* [Task goal] Transcribe exactly the lines that fall between the one holding "Terremoto de magnitud" and the one holding "China responde a", inclusive, from the entries below.

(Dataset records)
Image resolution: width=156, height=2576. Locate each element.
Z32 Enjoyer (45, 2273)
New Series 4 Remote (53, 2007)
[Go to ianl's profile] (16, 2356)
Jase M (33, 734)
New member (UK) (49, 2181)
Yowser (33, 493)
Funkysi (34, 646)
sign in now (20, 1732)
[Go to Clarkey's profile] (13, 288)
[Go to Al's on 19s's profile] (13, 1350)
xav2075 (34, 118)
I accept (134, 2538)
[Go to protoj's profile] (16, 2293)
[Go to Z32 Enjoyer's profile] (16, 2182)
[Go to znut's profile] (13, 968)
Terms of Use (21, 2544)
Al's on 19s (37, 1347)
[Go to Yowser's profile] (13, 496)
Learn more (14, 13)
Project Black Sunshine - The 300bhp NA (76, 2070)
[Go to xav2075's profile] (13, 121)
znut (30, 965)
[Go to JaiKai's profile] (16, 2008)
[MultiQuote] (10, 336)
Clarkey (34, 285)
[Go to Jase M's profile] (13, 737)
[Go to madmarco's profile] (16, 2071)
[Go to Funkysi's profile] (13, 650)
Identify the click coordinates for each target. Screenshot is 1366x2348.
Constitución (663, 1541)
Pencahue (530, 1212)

...

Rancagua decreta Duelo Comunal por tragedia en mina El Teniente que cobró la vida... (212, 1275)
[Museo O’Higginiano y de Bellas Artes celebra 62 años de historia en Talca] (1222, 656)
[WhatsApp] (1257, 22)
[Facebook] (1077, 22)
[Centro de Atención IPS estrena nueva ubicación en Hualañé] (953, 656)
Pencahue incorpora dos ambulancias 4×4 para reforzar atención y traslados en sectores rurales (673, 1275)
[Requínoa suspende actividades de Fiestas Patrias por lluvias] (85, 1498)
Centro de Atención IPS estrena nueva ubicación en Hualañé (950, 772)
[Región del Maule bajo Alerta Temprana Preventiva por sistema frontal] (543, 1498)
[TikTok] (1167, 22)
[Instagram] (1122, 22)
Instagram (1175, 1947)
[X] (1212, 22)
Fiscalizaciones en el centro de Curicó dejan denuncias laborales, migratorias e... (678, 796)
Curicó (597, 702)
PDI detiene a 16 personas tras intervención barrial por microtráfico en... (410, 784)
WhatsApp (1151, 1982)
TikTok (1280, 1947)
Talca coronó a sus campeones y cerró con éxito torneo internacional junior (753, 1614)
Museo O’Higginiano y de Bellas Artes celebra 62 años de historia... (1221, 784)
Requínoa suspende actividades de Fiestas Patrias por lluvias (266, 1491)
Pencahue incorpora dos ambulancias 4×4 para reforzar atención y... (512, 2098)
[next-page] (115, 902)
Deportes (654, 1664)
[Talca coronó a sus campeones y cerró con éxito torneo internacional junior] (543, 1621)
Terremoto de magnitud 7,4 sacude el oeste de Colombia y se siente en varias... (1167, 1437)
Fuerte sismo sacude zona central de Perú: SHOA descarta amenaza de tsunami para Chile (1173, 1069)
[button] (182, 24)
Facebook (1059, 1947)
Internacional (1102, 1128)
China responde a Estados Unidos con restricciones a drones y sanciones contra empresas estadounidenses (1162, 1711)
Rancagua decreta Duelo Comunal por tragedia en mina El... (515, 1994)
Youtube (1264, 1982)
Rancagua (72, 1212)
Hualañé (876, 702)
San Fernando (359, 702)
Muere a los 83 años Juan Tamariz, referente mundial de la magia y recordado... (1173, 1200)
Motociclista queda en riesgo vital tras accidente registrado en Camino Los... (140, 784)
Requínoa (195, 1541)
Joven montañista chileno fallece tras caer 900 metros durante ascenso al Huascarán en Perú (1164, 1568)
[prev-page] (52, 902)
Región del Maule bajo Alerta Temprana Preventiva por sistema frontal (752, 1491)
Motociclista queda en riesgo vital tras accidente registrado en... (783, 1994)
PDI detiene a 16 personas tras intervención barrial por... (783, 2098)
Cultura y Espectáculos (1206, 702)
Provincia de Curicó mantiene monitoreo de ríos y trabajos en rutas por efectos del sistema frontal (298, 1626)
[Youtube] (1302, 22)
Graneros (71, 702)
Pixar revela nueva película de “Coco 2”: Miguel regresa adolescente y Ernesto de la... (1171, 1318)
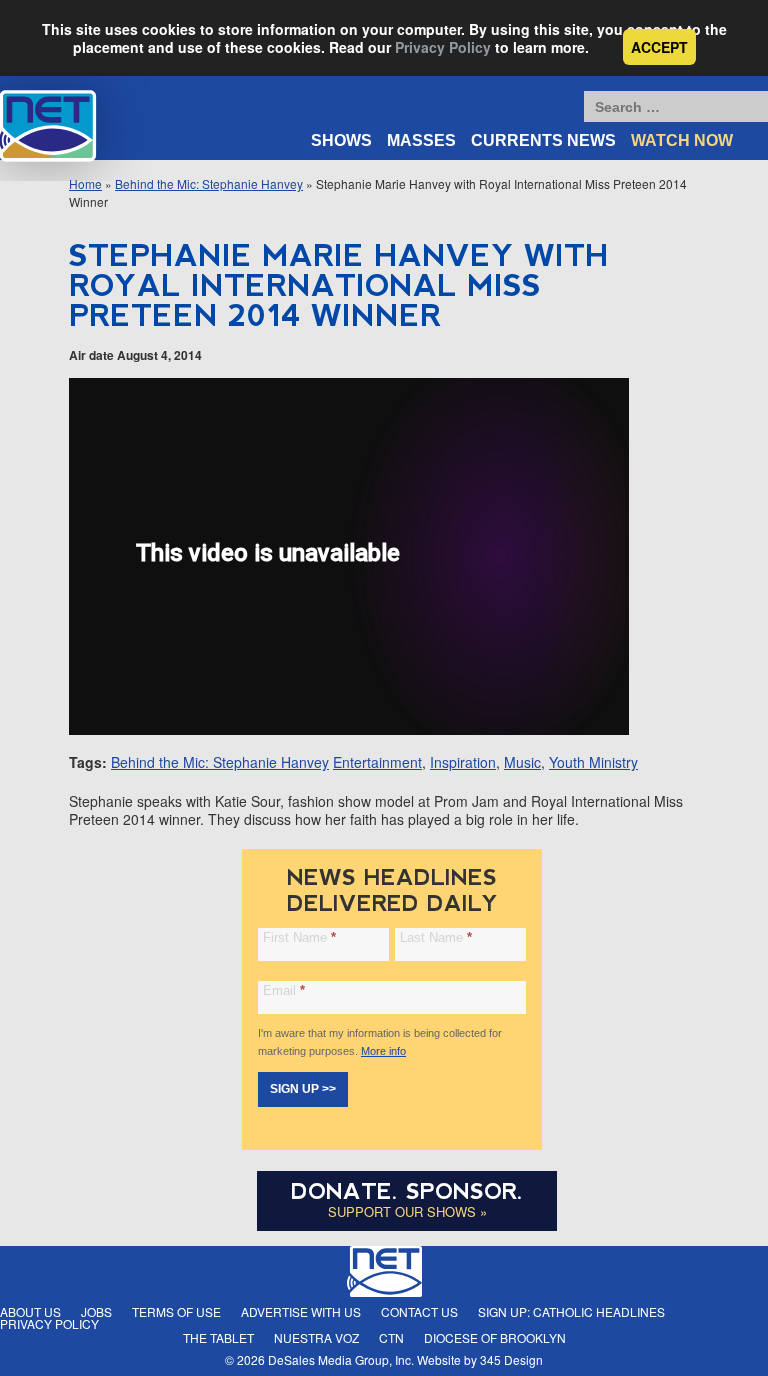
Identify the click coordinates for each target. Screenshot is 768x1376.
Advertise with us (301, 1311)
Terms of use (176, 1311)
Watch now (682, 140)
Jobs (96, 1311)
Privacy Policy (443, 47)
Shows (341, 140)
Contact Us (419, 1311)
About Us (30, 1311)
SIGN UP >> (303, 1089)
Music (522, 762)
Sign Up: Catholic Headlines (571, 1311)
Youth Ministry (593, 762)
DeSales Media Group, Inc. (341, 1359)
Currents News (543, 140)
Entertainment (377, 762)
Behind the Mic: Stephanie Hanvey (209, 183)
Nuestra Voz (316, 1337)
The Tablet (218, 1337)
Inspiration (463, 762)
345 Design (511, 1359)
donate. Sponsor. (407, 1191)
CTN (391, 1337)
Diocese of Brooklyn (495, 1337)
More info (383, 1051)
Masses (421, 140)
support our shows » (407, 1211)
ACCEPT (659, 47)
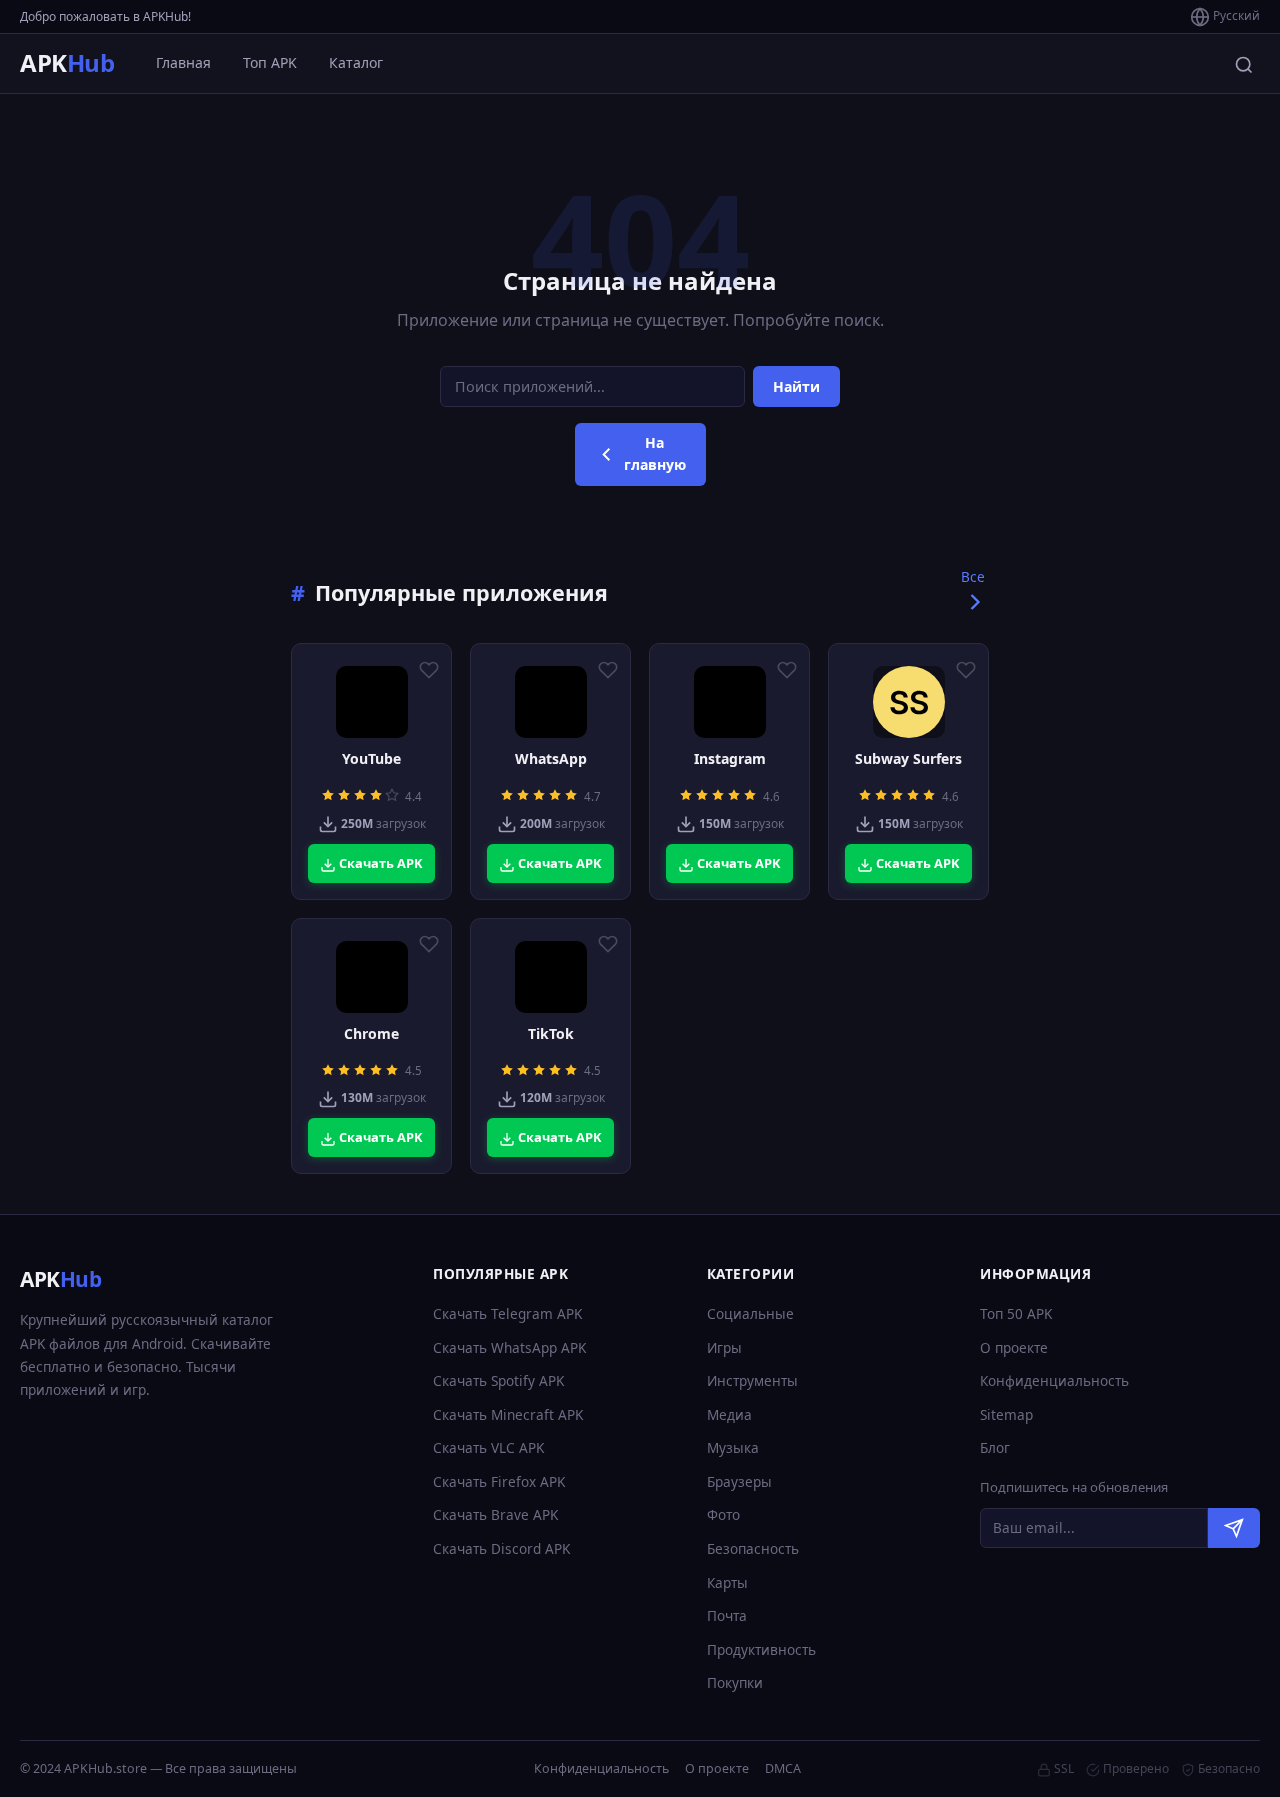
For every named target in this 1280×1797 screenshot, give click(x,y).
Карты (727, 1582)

* [Solved exercise]
Terremoto de magnitud 7,4 sacude el oeste de Colombia y se siente en varias... (1167, 1437)
Fuerte sismo sacude zona central de Perú: SHOA descarta amenaza de tsunami para Chile (1173, 1069)
[button] (182, 24)
Facebook (1059, 1947)
Internacional (1102, 1128)
China responde a Estados Unidos con restricciones a drones y sanciones contra empresas estadounidenses (1162, 1711)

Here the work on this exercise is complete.